Все мне здесь было знакомо до мелочей. Я бывал уже когда-то в этом доме, в этой стране с чудным названием — Лимония. И отсюда до моря, до Банного спуска, по которому я, рискуя свернуть шею, три раза на дню сходил на пляж, было рукой подать.
Я узнал каминные щипцы, вспомнил даже, как однажды, пытаясь прикурить, выронил уголек на вьетнамский ковер — вон оно пятнышко — и попугай заорал, веселя сборище: «Тюхин растяпа!.. Р-растяпа!..».
Я узнал телевизор «Шарп», детскую кроватку в углу, аквариум со скаляриями, большущий, зачем-то в багете, цветной снимок лемура над письменным столом, и, конечно же, сам стол — старинный, с резьбой, чуть ли не тот самый стол из того самого гарнитура великого князя К. Р.
– тоже, замечу, моего коллеги и, что характерно, единственного поэта на свете, которого К. Комиссаров уважал практически безоговорочно, а напиваясь, даже цитировал. Где-то я уже видел это дубовое чудо-юдо, сиживал за ним, и, похоже, не раз. Но где, когда?..

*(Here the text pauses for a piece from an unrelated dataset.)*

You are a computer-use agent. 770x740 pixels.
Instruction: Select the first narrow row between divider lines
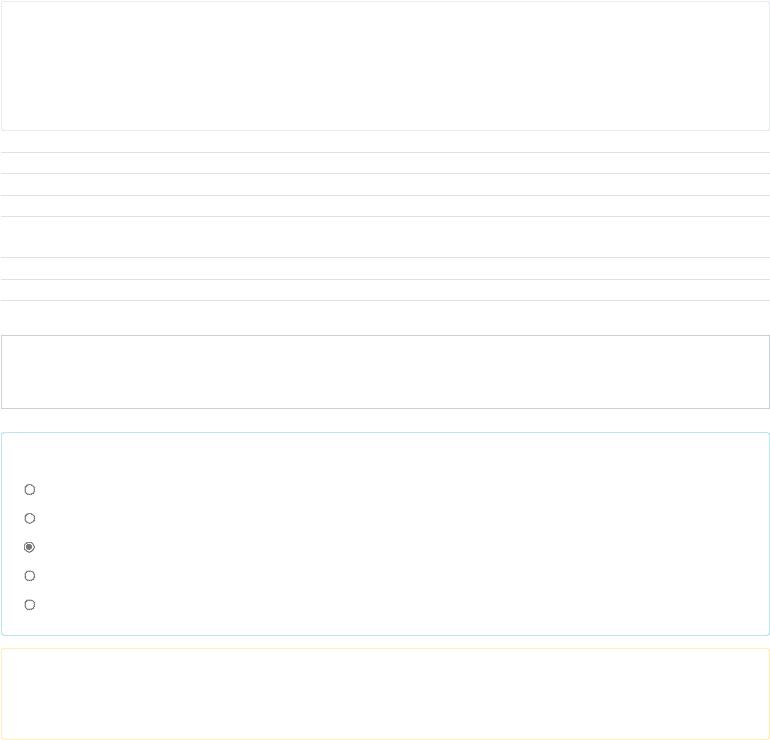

И еще одно безусловное знание как-то сразу же обозначилось во мне. Я мог поручиться, что каминные часы без стрелок вовсе не были сломаны, но вот заводить их не имело ни малейшего смысла — молотобойцы все равно бы не затюкали своими пролетарскими молоточками по бронзовым цепям земного шара. В этом мире у времени было иное назначение. И когда я услышал в саду голоса, которые ни чуточки не изменились за сорок лет, я вобщем-то не особенно удивился. Я только сосчитал про себя до десяти и на цыпочках, чтобы не спугнуть пацанву, подошел к полураскрытым дверям на веранду.